Objectives:
1. In the definition schema text below, which entity fields does the table mark as required?
2. Go on writing the definition schema text below from the point where it stops.

Definition Schema
Complete YAML schema for entities, sources, and schemas. This is the reference for every field and option available in defacto definitions. For a guided introduction, see the definitions guide.
Entity
<entity_name>:
starts: <state_name>
identity: { ... }
properties: { ... }
states: { ... }
relationships: [ ... ]
always: { ... }
| Field | Required | Description |
|---|---|---|
starts | yes | Initial state for new entities. Must exist in states |
identity | yes | Identity field configuration |
properties | no | Typed attributes on the entity |
states | yes | State machine definition |
relationships | no | Connections to other entity types |
always | no | Handlers that fire in any state |
identity
identity:
<field_name>:
match: exact
normalize: "str::to_lowercase(value)"

Data supplied:

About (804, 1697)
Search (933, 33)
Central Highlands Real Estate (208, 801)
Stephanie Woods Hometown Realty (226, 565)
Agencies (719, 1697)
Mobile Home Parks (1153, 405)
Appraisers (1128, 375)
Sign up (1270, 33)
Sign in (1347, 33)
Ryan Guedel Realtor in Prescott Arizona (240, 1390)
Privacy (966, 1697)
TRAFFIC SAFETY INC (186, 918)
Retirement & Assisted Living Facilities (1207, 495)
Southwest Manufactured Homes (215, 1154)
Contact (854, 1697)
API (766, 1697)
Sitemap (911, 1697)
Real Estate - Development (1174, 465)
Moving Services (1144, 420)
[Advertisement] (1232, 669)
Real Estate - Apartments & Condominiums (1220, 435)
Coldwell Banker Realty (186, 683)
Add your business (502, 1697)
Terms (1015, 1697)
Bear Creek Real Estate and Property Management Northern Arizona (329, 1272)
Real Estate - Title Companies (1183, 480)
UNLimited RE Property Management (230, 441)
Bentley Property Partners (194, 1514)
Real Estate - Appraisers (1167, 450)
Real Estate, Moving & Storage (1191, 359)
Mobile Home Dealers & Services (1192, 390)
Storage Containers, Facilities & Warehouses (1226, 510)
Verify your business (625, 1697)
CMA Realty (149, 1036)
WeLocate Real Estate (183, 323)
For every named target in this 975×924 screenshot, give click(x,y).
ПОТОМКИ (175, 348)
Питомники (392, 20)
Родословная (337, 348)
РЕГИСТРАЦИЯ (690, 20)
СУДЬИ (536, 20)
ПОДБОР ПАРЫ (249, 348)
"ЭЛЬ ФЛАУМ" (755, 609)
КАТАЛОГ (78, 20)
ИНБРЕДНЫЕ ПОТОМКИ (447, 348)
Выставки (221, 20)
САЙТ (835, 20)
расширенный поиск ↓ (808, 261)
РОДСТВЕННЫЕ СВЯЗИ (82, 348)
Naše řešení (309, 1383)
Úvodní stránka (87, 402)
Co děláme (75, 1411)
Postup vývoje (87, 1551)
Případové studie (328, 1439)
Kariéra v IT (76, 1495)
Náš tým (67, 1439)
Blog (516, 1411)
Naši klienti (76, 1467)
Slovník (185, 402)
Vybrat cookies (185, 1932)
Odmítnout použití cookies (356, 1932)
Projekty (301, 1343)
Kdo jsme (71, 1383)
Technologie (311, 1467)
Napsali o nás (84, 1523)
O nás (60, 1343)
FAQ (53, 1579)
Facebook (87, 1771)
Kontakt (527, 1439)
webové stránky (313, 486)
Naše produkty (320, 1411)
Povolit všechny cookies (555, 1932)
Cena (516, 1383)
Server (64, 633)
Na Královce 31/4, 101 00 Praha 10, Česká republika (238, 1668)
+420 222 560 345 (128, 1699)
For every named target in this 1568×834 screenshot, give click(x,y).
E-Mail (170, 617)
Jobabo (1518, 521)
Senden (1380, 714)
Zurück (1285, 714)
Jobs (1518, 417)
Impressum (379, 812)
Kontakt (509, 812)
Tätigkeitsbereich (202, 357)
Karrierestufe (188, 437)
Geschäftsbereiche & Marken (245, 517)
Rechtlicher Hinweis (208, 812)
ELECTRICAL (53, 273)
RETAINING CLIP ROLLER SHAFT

Outputs:
1. starts, identity, states

2.
| Field | Default | Description |
|---|---|---|
match | exact | Matching strategy: exact or case_insensitive |
normalize | none | Expression applied to values before matching. Uses value as the input variable |
properties
properties:
<property_name>:
type: string
default: ""
sensitive: pii
treatment: mask
allowed: [free, pro, enterprise]
min: 0
max: 10000
compute: "entity.mrr * 12"
| Field | Required | Description |
|---|---|---|
type | yes | string, number, integer, boolean, or datetime |
default | no | Value assigned when the entity is created |
allowed | no | List of valid values |
min | no | Minimum numeric value |
max | no | Maximum numeric value |
sensitive | no | Sensitivity label: pii, phi, or pci |
treatment | no | Redaction behavior: hash, mask, or redact |
compute | no | Expression recalculated after every state change |
Property names cannot collide with system columns. The system columns are {entity_name}_id, {entity_name}_state, valid_from, valid_to, merged_into, last_event_time, state_entered_time, and created_time.
states
states:
<state_name>:
when:
<event_type>:
guard: "expression"
effects: [ ... ]
after:
- type: inactivity
threshold: 90d
effects: [ ... ]
A state with no when and no after is terminal.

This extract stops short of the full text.